Musik ist mein Leben – ein Gespräch mit KS Brigitte Fassbaender

Brigitte Fassbaender hat als Sängerin, Regisseurin, Intendantin sowie Festspielleiterin eine beispiellose berufliche Karriere gemacht. Mit 21 Jahren debütierte sie an der Bayerischen Staatsoper. Bald war sie auf den Bühnen der Opernhäuser weltweit zu Hause. Seit 1990 ist sie als Regisseurin tätig und hat bereits über90 Opern inszeniert. Seit 2021 erarbeitet sie im Passionsspielhaus in Erl eine Neuinszenierung von Richard Wagner „Der Ring des Nibelungen“ für die Tiroler Festspiele. Nach Rheingold und Walküre finden im Juli diesen Jahres die Premieren von Siegfried und Götterdämmerung statt.

Helmut Pitsch traf Frau Fassbaender zu einem Gespräch nach einer Orchesterprobe.

HP: Liebe Frau KS Fassbaender, Sie haben als Sängerin, Regisseurin, Intendantin und Festspielleiterin reüssiert. In welchem Beruf haben Sie sich besonders wohlgefühlt, welcher macht/e am meisten Spaß?

BF: Ich möchte nicht von Spaß sprechen, alle meine Tätigkeiten waren harte Arbeit. Wenn sie gelang, war sie  Freude und Erfüllung. SIngen bedeutet für mich Urkraft. Musik ist mein Leben, auch in der Regie.

Eine Intendanz ist eine Leitungsfunktion. Das war für mich ein  riesiger Lernprozess. Ohne die Erfahrung der vorherigen Operndirektion  in Braunschweig hätte ich eine Intendanz nie gewagt. Man übernimmt eine enorme Verantwortung und muss sich immer neu auf Menschen einlassen. Es ist der Intendant, der den Kopf für alles hinhalten muss. Eine erfolgreiche Intendanz ist aber vor allem gutes Teamwork.

 

HP: Ist Brigitte Fassbaender, ein Multitalent, eine Ausnahmebegabung oder steckt harte Arbeit dahinter? Wie würden Sie die Wurzeln Ihres Erfolges beschreiben?

BF: Die Aufgaben kamen immer wieder als Herausforderung auf mich zu. Ich habe sie angenommen und bin an und mit ihnen gewachsen

 

HP: Opern von Wagner und Strauss prägten ihre Rollen als Sängerin, gilt das auch für die Regie bzw anderen Ihrer Berufsbilder?
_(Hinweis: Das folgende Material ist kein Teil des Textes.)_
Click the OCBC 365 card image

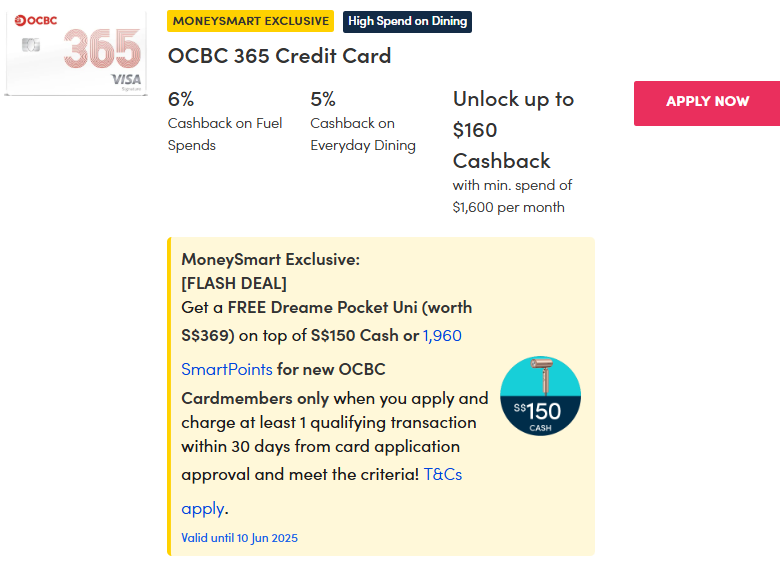(75, 55)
BF: Ich habe auch viel Verdi und Mozart gesungen, hab in keiner Schublade gesteckt. Auch in meiner Regietätigkeit habe ich nicht nur Wagner und Strauss gemacht, sondern zB. genauso gern Rossini oder Britten und ich lerne immer noch dazu. Es ist richtig, dass mir die Domäne Strauss sehr vertraut ist. Wagner dagegen ist ein Revolutionär, hat die Nummernoper verlassen und ist neue Wege gegangen, auch als eigener Librettist mit seiner eigenen Sprache.  Wagner ist monumental.

Strauss war von Wagner beeinflusst, wie fast jeder Komponist nach Wagner. Aber er hat zB.   wunderbare Komödien für das Musiktheater geschrieben in einem ganz anderen Erzählstil. Auch er liebte ein groß besetztes Orchester.  

Wagners musikalische Ausdrucksweise und die Anforderungen an die Sänger waren zu seiner Zeit vollkommen ungewohnt. Das, was er von der Bühne erwartet, kann man wohl nur in Hollywood erreichen.  Eine Herausforderung für jede Regie sind die Übergänge, wo nicht gesungen wird, aber musikalisch viel passiert. Das muss erfüllt werden, die Anforderung an die Regie sind faszinierend.  

 

HP: Was bedeutet für Sie, in Erl Ihre erste Ringinszenierung zu gestalten? War es ein Wunsch?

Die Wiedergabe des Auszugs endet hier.